• Short problem: Reproduce the records verbatim, starting at their first line and ending at the line that contains "Looking at the screenshot, I should pos(266,165).", with both ends included.

• Raw data:
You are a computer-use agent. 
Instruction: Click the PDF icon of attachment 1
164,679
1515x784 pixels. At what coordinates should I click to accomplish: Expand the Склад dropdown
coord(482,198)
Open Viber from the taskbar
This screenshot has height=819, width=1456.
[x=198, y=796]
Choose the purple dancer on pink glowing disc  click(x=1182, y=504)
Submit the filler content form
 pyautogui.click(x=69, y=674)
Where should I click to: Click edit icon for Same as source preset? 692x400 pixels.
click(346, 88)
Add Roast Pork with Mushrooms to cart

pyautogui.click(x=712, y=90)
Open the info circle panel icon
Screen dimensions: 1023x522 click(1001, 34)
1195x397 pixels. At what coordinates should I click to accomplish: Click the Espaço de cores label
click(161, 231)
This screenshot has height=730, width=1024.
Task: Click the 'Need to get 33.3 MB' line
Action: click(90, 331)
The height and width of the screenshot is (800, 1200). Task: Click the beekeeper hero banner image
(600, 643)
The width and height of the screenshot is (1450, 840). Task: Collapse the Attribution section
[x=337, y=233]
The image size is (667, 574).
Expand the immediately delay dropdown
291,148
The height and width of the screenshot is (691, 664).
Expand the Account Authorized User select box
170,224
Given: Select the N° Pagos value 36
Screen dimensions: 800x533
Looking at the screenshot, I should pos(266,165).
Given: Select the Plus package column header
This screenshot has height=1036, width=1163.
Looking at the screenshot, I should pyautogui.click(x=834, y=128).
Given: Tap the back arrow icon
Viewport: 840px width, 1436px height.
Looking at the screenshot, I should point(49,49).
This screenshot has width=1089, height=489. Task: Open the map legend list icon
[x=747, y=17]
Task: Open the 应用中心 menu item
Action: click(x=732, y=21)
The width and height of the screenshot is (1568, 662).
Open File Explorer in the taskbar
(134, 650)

• Problem solution:
You are a computer-use agent. 
Instruction: Click the PDF icon of attachment 1
164,679
1515x784 pixels. At what coordinates should I click to accomplish: Expand the Склад dropdown
coord(482,198)
Open Viber from the taskbar
This screenshot has height=819, width=1456.
[x=198, y=796]
Choose the purple dancer on pink glowing disc  click(x=1182, y=504)
Submit the filler content form
 pyautogui.click(x=69, y=674)
Where should I click to: Click edit icon for Same as source preset? 692x400 pixels.
click(346, 88)
Add Roast Pork with Mushrooms to cart

pyautogui.click(x=712, y=90)
Open the info circle panel icon
Screen dimensions: 1023x522 click(1001, 34)
1195x397 pixels. At what coordinates should I click to accomplish: Click the Espaço de cores label
click(161, 231)
This screenshot has height=730, width=1024.
Task: Click the 'Need to get 33.3 MB' line
Action: click(90, 331)
The height and width of the screenshot is (800, 1200). Task: Click the beekeeper hero banner image
(600, 643)
The width and height of the screenshot is (1450, 840). Task: Collapse the Attribution section
[x=337, y=233]
The image size is (667, 574).
Expand the immediately delay dropdown
291,148
The height and width of the screenshot is (691, 664).
Expand the Account Authorized User select box
170,224
Given: Select the N° Pagos value 36
Screen dimensions: 800x533
Looking at the screenshot, I should pos(266,165).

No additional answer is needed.